Não é exagero afirmar que o conceito “sustentável” é um dos termos mais usados e abusados nas narrativas contemporâneas. Mas afinal, o que é sustentabilidade?
Não é exagero afirmar que o conceito “sustentável” é um dos termos mais usados e abusados nas narrativas contemporâneas. A destruição que o mundo capitalista tem produzido, de fato, levou a uma situação tal, que tudo que queremos é sentir que nossas ações nos levam a um futuro melhor, distante dessa destruição. Aí entra o adjetivo “sustentável”: o que a ele é associado - um produto, uma ação, uma ideia - em princípio não “agride a natureza”, ou seja, contribui para um futuro melhor.
É óbvio que a maioria do que se vende por sustentável não passa de marketing, ou seja, “greenwashing”. Não faz muito tempo, o Banco do Brasil se vendia como “o banco mais sustentável do mundo”, a partir de um ranking elaborado por um instituto do mundo financeiro. Esse mesmo banco que financia o agronegócio que mais desmata e usa agrotóxico do mundo. Vejamos então que sentido objetivo pode ter esse adjetivo “sustentável” para as pessoas que não colocam o lucro acima dos interesses comuns.
O conceito de "renovável"
Desde um ponto de vista objetivo, ecológico e científico, o conceito mais claro dentro desse campo é o de “renovável”. Um processo é renovável se ele pode ocorrer indefinidamente sem prejudicar o ecossistema onde se situa. Um exemplo claro é sobre os resíduos. O resíduo orgânico de cozinha - cascas, restos de alimento, etc. - podem ser reciclados indefinidamente. O local onde a compostagem ocorre, se bem feita, não ficará contaminado. Esse processo é renovável. Propriamente, então, sustentável. O contrário ocorre com o resíduo rejeito - fraldas e absorventes usados, por exemplo. Se for depositado em algum lugar, o irá contaminar durante séculos. Não é renovável.
Desde esse ponto de vista, uma agricultura é sustentável se ela pode ser praticada durante um tempo indeterminado sem prejudicar o solo e o ecossistema onde ocorre.
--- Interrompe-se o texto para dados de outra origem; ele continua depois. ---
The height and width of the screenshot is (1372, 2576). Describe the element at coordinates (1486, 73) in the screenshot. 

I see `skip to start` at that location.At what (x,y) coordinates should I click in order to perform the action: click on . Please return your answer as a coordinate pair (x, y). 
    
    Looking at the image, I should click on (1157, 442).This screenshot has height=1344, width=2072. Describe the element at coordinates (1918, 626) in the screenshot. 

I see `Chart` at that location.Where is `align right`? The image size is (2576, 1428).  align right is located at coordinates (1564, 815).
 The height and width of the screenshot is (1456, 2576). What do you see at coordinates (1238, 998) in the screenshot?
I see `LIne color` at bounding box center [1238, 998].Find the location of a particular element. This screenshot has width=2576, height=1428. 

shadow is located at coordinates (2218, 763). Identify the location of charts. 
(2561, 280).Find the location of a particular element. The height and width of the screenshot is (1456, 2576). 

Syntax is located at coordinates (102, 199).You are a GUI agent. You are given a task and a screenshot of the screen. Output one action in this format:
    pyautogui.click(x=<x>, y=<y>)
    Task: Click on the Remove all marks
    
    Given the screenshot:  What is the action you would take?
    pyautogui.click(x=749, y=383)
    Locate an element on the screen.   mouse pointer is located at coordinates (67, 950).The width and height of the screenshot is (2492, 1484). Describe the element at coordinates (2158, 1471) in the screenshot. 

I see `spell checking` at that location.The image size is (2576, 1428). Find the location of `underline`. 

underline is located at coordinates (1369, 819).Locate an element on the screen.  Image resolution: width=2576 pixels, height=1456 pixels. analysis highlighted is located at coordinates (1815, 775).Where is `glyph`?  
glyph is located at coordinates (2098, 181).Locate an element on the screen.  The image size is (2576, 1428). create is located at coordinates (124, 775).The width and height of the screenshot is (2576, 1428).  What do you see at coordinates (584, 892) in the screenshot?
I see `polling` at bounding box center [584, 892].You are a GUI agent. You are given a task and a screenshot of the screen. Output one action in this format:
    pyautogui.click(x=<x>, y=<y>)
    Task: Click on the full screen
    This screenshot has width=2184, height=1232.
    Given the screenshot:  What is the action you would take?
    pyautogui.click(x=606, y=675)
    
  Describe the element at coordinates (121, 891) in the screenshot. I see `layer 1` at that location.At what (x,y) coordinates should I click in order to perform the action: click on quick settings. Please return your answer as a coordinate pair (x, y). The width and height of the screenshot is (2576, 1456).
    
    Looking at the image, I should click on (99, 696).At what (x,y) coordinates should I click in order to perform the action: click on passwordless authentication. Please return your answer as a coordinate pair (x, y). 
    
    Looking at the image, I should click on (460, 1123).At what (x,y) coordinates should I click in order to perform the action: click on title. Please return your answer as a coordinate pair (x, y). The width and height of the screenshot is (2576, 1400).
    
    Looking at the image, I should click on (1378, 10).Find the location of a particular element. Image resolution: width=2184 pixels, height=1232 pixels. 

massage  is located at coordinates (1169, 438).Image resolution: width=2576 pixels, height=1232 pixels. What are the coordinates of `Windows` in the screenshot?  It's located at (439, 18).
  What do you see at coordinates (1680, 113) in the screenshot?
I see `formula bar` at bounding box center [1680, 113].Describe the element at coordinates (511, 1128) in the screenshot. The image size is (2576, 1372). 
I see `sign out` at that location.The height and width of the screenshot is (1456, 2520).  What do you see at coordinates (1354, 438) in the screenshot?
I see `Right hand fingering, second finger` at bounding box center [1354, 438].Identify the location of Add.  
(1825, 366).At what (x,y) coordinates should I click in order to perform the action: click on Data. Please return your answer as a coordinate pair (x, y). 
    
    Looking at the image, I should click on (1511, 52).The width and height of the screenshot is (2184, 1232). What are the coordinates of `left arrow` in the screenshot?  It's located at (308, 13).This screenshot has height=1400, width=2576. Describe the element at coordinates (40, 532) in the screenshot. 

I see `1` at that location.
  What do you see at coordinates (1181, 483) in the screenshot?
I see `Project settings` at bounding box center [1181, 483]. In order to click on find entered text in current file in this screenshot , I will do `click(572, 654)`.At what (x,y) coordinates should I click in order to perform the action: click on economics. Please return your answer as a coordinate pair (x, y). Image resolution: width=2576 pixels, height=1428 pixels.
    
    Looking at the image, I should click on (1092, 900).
Esse conceito funciona até quando utilizado numa acepção econômica, quando falamos, por exemplo, que “tal negócio é sustentável economicamente”. Isso significa que ele gera mais renda do que despesa. Se um negócio gera mais despesa do que renda, ele vai consumir patrimônio, até que este termine: falência. É o que ocorre no caso dos ecossistemas, apesar de termos que sublinhar os limites e armadilhas desse tipo de metáfora. As atividades não sustentáveis ficam retirando “capital natural” dos ecossistemas, o que resulta em danos na saúde ambiental das pessoas e demais seres.
Essa discussão mostra como é difícil utilizar o conceito de sustentabilidade de uma forma clara e objetiva. O que seria um “banco sustentável”? (Vi que, dentre os critérios que credenciou o BB a ser sustentável estava o uso de papel.) Quando afirmam ou me perguntam se a Casa Viva do Sítio é sustentável, hesito sobre o que responder. Olho para os inúmeros objetos de plástico aqui presentes, olho para o motor Diesel de nossa caminhonete, penso na energia elétrica que consumimos e vejo que nada disso é realmente renovável. Por outro lado, o aquecimento de água, o saneamento, a iluminação, a bioconstrução, o uso de materiais locais, nossa horta e agrofloresta, sobre tudo isso não tenho (muitas) dúvidas sobre a sustentabilidade.
A conclusão em que chego é que o conceito de sustentabilidade nos ajuda em parte, mas também nos prejudica. Ele é útil se queremos fazer comparações: X é mais sustentável do que Y. Mas afirmar que algo é cabalmente sustentável só faz sentido em relação a processos muito delimitados e de pequena escala - como o exemplo da compostagem doméstica. Em escalas intermediárias, onde vários processos se interligam, certamente haverá processos não renováveis. Em escalas amplas, daí sim o conceito é praticamente sem sentido. Definitivamente, falar em “desenvolvimento sustentável” é um contrassenso, uma artimanha cujo objetivo é manter o status quo funcionando. Mas isso é assunto para um outro post.